Completing a marathon takes training and dedication. Giving birth takes nothing…other than good luck. That baby is coming out, one way or another. If your pelvis is big enough, it’s coming out vaginally…with or without pain meds. Even if you’re unconscious, that baby will come out vaginally. If your pelvis is not big enough and you are fortunate enough to live in a country with adequate medical resources, it’s coming out via c-section.

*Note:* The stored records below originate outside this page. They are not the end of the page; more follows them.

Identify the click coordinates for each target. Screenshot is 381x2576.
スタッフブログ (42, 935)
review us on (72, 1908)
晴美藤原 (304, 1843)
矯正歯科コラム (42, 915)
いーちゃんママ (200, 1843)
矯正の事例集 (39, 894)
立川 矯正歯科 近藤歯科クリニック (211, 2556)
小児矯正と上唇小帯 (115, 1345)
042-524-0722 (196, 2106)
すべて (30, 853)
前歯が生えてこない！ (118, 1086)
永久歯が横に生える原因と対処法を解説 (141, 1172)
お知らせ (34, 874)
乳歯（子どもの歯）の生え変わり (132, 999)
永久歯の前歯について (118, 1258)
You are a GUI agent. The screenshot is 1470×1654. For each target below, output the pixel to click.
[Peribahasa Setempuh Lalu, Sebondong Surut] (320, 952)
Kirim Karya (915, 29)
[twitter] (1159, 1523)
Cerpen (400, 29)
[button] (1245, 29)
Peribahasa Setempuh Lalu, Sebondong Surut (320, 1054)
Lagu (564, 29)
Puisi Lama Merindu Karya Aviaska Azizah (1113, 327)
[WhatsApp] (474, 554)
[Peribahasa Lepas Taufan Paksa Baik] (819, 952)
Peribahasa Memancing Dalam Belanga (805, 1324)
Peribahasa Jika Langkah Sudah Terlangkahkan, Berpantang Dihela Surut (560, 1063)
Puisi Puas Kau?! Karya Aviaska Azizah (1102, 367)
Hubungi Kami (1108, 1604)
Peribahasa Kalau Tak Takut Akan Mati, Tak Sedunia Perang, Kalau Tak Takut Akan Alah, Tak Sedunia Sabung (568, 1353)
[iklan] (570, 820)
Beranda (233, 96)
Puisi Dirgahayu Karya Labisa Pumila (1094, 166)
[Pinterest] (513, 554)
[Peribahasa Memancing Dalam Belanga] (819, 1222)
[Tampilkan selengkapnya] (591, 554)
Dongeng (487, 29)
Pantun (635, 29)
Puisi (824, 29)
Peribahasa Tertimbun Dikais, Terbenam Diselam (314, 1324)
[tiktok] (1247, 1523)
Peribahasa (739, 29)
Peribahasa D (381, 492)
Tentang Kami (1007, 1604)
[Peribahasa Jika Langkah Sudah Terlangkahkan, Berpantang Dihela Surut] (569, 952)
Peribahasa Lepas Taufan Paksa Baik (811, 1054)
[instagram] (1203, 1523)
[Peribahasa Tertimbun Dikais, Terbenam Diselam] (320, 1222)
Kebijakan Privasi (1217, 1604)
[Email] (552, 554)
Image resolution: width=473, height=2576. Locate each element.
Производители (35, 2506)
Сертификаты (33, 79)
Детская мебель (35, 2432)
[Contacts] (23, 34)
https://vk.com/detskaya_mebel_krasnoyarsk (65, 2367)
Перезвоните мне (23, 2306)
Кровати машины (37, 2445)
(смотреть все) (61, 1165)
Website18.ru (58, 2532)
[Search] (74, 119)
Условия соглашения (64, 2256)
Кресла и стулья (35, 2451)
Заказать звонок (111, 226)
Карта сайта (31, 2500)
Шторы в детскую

It’s not an achievement. It’s biology. I’ve given birth vaginally and I’ve run several marathons. The marathons were tougher.
I can’t run a marathon, or even a 50 yard sprint. I did however just give birth to my second child. Some are pleased for us, but no one is impressed. Some people do go on and on about their children’s births as if we *should* be impressed, and those are the ones Dr. A is talking about. Dr. A is saying that this Donna person doesn’t seem to realize people are giving her polite fictions rather than actually being impressed by her decisions.
And then everyone clapped including my cat and her pet dragon.
Giving birth IS an achievement. It’s more of an achievement than running a marathon. It’s just really misogynist to encourage women to suffer terrible pain to do it. The pain is not an achievement. Women suffering is not an achievement.
It’s like boasting that you ran a marathon without shoes. Um, good for you? I don’t think it’s less of an achievement to run one with shoes, just less painful. :p
It’s like she wants everyone to say, “Congratulations! You’re the BESTEST EVER masochist!”
No, it’s not more of an achievement than running a marathon. The average women can give birth. The average woman cannot run a marathon.
-From a woman who has given birth three times, twice without an epi because the baby came too fast and cannot run a marathon. I just did a 5K though so yay me.